**TASK INSTRUCTIONS:** Rewrite the lines in the stretch from the one containing "Screen dimensions: 1010x715" through the end, switching "purple" to "orange" and keeping everything else unchanged.

**DATASET:**
▼

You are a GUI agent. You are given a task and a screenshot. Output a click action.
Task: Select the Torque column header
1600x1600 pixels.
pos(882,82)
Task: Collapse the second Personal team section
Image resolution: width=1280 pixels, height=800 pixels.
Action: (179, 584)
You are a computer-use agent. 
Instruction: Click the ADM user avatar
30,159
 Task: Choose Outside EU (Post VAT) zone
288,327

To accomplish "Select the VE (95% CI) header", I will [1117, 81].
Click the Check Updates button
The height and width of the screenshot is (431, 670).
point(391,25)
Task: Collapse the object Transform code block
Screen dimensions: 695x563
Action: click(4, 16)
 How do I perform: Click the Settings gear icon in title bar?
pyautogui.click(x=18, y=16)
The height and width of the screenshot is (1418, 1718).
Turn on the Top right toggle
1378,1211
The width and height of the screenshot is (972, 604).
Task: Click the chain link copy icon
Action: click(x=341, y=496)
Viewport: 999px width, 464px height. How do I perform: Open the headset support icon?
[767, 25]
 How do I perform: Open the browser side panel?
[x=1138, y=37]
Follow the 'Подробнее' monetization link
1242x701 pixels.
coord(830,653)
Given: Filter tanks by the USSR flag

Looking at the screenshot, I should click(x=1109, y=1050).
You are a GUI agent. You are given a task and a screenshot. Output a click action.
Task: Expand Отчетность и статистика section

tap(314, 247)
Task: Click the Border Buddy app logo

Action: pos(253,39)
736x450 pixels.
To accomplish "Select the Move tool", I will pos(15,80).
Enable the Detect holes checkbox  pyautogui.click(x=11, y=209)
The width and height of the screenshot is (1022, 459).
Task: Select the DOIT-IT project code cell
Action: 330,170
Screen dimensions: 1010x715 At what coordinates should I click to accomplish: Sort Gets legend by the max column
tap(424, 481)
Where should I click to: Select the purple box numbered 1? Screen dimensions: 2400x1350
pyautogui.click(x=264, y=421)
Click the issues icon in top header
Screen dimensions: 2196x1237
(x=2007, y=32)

▲

**RIGHT ANSWER:**
Screen dimensions: 1010x715 At what coordinates should I click to accomplish: Sort Gets legend by the max column
tap(424, 481)
Where should I click to: Select the orange box numbered 1? Screen dimensions: 2400x1350
pyautogui.click(x=264, y=421)
Click the issues icon in top header
Screen dimensions: 2196x1237
(x=2007, y=32)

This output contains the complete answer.